━━ Data under study ━━

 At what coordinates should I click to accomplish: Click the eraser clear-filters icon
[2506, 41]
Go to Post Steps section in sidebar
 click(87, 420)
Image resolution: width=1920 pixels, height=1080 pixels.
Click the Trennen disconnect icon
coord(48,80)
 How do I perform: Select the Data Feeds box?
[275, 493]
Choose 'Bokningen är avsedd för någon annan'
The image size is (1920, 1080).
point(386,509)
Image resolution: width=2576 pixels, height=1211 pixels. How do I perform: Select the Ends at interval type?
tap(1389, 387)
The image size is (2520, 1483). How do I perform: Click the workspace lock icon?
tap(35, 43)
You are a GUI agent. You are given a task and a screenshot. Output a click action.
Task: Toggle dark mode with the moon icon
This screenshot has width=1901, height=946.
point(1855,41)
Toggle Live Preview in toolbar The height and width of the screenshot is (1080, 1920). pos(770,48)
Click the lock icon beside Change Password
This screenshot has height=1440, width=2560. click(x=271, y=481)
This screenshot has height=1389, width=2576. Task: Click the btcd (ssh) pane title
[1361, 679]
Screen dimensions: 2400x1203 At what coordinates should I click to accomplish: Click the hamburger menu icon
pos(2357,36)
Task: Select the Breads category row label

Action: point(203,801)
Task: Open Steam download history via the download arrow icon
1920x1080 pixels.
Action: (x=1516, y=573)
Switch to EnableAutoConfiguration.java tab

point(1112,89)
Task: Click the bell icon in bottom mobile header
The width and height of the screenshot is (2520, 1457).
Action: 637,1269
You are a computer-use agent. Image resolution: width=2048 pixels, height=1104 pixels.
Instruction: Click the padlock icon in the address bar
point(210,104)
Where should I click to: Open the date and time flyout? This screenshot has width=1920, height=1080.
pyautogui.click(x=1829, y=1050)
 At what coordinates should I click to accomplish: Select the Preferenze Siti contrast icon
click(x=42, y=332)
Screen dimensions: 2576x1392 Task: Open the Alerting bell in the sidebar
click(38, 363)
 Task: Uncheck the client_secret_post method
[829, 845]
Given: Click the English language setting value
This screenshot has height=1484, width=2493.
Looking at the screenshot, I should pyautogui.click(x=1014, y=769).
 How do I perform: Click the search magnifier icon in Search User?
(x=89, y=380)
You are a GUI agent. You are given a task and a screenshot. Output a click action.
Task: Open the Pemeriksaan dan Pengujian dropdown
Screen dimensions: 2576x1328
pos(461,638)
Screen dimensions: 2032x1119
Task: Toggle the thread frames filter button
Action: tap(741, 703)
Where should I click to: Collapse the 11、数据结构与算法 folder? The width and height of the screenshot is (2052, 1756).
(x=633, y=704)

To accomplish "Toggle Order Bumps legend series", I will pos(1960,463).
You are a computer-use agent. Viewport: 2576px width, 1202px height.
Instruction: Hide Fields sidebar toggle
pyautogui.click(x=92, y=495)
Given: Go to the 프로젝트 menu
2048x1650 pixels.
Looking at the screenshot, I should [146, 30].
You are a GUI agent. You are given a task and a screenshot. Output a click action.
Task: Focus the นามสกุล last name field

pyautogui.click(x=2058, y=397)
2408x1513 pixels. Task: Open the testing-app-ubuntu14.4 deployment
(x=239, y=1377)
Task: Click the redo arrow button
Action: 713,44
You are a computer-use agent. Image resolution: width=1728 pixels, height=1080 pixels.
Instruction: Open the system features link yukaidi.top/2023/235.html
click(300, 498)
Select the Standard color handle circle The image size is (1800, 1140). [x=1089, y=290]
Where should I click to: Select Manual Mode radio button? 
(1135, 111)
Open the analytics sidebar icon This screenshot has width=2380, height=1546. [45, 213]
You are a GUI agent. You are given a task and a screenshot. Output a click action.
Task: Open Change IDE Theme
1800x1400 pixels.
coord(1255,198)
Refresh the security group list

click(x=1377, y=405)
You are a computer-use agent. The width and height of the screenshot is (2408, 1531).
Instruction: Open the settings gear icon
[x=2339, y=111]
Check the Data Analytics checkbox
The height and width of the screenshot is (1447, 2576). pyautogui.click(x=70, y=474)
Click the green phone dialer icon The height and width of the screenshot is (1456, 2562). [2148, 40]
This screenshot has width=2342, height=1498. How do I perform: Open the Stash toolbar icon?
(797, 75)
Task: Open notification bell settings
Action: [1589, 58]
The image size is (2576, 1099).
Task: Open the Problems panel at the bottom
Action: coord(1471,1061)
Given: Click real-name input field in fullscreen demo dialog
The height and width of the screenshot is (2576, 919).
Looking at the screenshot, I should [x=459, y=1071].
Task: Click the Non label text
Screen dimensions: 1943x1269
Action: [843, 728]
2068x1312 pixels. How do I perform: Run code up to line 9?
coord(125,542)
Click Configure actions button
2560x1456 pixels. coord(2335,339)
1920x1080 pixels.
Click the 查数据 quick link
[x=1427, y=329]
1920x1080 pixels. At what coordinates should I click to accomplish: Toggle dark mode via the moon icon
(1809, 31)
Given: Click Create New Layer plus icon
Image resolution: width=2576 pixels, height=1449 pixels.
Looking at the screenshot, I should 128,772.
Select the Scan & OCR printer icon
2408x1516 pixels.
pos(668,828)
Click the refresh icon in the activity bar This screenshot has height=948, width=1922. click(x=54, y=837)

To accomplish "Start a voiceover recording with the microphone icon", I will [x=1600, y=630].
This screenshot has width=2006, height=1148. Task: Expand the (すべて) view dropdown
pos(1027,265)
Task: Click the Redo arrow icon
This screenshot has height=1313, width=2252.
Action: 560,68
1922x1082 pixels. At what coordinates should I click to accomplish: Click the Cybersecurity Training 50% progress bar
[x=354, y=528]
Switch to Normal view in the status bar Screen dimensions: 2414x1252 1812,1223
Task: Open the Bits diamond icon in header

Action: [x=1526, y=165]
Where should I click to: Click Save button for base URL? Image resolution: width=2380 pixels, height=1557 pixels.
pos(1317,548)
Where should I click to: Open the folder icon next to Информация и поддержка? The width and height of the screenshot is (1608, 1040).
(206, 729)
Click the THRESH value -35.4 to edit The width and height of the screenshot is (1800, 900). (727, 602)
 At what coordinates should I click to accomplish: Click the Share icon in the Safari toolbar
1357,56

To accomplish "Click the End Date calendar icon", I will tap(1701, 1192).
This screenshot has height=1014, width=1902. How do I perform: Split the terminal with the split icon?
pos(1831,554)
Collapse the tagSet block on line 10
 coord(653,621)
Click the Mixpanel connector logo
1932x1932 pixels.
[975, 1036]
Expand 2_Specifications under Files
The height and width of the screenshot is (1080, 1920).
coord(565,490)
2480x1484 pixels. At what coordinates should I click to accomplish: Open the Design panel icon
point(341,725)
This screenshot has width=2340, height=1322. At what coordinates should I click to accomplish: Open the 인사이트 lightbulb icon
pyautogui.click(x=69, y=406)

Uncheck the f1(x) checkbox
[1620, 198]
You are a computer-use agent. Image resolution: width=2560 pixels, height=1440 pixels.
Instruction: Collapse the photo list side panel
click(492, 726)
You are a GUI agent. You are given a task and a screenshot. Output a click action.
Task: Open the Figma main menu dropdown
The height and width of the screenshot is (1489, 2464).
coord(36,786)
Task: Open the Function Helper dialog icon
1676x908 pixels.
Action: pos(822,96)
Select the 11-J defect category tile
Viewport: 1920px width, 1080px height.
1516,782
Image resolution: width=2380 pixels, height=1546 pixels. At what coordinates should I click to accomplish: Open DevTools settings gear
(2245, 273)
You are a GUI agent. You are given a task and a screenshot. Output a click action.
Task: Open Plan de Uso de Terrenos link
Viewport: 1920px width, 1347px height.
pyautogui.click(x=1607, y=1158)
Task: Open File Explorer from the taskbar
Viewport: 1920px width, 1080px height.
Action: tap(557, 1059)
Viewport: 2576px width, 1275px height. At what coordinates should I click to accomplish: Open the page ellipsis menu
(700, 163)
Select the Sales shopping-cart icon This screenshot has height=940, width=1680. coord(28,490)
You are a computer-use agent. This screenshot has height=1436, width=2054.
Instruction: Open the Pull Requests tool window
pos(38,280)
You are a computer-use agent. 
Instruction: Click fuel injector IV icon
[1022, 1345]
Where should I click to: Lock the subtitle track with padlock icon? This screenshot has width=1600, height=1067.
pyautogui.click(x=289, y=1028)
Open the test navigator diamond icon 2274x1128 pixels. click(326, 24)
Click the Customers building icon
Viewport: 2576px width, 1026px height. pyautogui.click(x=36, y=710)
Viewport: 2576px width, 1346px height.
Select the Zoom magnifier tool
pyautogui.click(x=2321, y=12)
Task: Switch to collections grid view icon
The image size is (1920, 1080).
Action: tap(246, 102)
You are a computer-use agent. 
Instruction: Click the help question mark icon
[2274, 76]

━━━

— Exercise aim —
Your answer should be each line from the preceding material in which the word "will" occurs.

— Written response —
To accomplish "Toggle Order Bumps legend series", I will pos(1960,463).
To accomplish "Start a voiceover recording with the microphone icon", I will [x=1600, y=630].
To accomplish "Click the End Date calendar icon", I will tap(1701, 1192).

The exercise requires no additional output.